Source extract:

One year ago today, I graduated from Kenyon College. My time at Kenyon was spectacular—four years of fascinating classes and amazing friends—and when it was all over, I went out into the real world, totally confident that I knew what I wanted to do with my life.
Or so I thought.
My plan: I was going to go to Italy and teach for a year, and I was going to love it, and then I was going to go to graduate school for a Masters in Fine Arts in creative writing, and then I was going to teach creative writing—hopefully as a college professor—and of course, write. I might, if I decided I wanted to, get a Ph.D in comparative literature. Sounds perfect, right?
So I graduated, submitted all of my applications to MFA programs, and went off to Italy. And it didn’t take me long to realize that I didn’t enjoy teaching. Sure, there were times when the lessons went great and everything was perfect, times when it felt like it clicked, but more often than not, I was battling exuberantly inattentive students or just plain bored . I have had some truly excellent teachers, and I have the utmost respect for them, and I really wanted to be like them. I tried to convince myself that things would get better. I’d just started teaching, after all. I was in a foreign country with students who didn’t speak English as their first language. I was working with high school students, and I’d always thought I would want to be a college professor. I was living far away from home, I wasn’t teaching the subject I thought I wanted to teach, and I was a teaching assistant, working with another teacher, instead of in my own classroom. But things didn’t improve, and by Christmas, I was positive that the problem wasn’t any of these things. The problem was I just didn’t want to be a teacher.

Given data:
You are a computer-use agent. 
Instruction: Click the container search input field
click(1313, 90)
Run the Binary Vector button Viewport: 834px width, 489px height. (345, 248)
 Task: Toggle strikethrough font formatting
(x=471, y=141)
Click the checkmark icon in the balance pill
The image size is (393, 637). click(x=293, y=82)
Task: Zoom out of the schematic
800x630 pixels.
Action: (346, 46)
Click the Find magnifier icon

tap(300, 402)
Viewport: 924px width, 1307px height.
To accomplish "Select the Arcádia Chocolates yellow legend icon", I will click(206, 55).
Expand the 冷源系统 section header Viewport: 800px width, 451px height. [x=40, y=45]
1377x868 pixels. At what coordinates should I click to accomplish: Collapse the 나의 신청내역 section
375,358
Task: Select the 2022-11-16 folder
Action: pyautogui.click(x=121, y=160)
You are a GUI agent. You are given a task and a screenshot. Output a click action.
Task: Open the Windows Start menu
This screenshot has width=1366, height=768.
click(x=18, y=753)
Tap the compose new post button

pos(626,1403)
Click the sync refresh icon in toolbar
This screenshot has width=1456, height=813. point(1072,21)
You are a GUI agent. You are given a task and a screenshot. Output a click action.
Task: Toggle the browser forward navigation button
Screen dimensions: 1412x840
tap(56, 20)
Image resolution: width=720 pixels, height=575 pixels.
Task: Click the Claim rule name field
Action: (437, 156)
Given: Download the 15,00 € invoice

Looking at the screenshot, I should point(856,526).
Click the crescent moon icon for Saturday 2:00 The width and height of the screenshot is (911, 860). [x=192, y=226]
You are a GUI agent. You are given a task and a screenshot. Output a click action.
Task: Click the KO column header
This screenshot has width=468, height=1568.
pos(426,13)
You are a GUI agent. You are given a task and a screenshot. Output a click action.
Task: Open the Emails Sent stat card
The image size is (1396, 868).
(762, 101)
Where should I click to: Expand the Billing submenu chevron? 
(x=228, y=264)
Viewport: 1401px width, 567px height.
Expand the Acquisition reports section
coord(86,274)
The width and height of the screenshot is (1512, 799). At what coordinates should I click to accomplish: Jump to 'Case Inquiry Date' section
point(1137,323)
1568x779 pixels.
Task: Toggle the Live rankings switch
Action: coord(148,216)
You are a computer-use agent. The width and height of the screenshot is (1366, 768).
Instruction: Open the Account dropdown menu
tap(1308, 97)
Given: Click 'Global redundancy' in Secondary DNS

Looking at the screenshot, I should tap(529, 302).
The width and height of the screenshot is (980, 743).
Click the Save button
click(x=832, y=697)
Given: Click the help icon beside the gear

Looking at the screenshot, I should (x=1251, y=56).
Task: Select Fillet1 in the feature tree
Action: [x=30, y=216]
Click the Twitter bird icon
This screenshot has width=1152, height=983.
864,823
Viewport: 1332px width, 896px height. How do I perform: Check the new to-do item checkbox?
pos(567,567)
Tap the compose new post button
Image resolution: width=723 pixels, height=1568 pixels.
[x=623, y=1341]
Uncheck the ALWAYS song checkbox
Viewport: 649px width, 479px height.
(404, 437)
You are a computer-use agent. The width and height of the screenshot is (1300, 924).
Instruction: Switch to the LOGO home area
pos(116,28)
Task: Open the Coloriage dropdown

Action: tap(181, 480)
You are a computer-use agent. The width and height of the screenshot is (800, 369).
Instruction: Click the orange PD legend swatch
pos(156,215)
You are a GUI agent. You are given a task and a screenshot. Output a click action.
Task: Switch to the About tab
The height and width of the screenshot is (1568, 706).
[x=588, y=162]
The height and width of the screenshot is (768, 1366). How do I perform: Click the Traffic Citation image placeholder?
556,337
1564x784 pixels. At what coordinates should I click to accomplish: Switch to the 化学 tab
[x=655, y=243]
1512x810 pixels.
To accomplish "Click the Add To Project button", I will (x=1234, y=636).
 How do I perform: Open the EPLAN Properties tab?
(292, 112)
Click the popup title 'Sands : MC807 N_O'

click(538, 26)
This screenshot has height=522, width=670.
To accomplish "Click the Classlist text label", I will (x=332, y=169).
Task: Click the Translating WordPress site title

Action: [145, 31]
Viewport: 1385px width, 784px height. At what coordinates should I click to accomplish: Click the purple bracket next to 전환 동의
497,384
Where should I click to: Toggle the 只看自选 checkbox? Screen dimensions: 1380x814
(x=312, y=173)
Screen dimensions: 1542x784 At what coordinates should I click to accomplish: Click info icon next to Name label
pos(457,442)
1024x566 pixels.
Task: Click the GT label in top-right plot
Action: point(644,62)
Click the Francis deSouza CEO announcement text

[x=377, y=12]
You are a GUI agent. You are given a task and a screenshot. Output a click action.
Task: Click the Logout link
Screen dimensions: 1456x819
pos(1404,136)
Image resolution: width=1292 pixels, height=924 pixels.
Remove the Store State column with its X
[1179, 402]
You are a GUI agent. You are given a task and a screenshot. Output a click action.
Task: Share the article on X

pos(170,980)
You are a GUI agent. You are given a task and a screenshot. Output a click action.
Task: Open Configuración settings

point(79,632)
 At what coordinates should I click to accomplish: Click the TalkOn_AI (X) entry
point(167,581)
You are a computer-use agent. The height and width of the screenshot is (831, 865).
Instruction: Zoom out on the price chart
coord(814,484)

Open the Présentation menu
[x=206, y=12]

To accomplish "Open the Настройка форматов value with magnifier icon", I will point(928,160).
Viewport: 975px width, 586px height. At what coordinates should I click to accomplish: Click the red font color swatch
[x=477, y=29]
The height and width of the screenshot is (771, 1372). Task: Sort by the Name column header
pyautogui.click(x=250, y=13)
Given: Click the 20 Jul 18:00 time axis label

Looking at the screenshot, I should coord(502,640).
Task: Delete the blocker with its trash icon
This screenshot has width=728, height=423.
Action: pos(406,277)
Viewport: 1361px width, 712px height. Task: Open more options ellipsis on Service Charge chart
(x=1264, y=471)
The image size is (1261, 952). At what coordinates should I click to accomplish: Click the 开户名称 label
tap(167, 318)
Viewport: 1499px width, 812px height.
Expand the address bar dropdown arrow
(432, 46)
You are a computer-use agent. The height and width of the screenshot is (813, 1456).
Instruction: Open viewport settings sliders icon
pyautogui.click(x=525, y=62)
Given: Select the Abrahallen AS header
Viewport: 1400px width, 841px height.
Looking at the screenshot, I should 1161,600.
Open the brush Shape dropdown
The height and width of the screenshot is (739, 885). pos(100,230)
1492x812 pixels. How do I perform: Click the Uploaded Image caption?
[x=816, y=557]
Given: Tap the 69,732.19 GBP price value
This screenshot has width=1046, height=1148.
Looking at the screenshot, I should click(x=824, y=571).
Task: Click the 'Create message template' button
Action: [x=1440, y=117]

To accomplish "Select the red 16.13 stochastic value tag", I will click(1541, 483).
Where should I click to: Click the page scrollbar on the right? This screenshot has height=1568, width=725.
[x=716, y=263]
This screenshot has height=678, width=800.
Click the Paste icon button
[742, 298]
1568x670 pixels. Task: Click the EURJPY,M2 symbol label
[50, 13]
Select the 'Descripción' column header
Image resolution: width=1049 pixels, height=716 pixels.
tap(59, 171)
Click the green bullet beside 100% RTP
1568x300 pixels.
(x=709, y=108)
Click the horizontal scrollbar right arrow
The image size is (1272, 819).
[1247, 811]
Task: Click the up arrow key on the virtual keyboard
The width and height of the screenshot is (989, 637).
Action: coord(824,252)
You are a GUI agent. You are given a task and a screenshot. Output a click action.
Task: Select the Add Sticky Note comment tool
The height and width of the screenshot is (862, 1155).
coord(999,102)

The exercise: Continue the account of the year after graduating from Kenyon College, starting right after its last sentence. The rows have no connection to the text about the year after graduating from Kenyon College.

Exercise output:
By this time, I’d also realized I didn’t want to be a full-time writer either. I’d always thought having the ability to write full-time would be the dream. I was only teaching in the mornings (school in Italy finishes at about 1:00 every day), and in the afternoons I was still too terrified of the crazy drivers to venture far from my apartment, so I spent all the time I wasn’t in school writing. It was as close to full-time writing as I’ve ever come. At first, it was great. I was so productive. But then it started to get a bit lonely, even for my inner introvert. And then, after I submitted all my revised short stories to the Dell Award, I was totally burnt out and didn’t know what to do with myself. I realized that, if all I’m doing is writing, I tend to write in giant bursts and then stop and not know what to do next and not have the energy to do anything even if I know what I want to do. But if I’m writing while doing something else, as I’ve been writing all my life while in school, I could write regularly and complete projects without burning out.
So, I didn’t want to teach. I didn’t want to write full-time (I still wanted to write, of course, just not full-time). Add to that the fact that being in Italy, which was my dream for years, was not what I’d expected, and I felt pretty awful. I didn’t know what I wanted to do with my life, and even if I figured that out, how could I trust myself that it was what I really wanted to do? Everything I had thought I wanted was a lie, after all.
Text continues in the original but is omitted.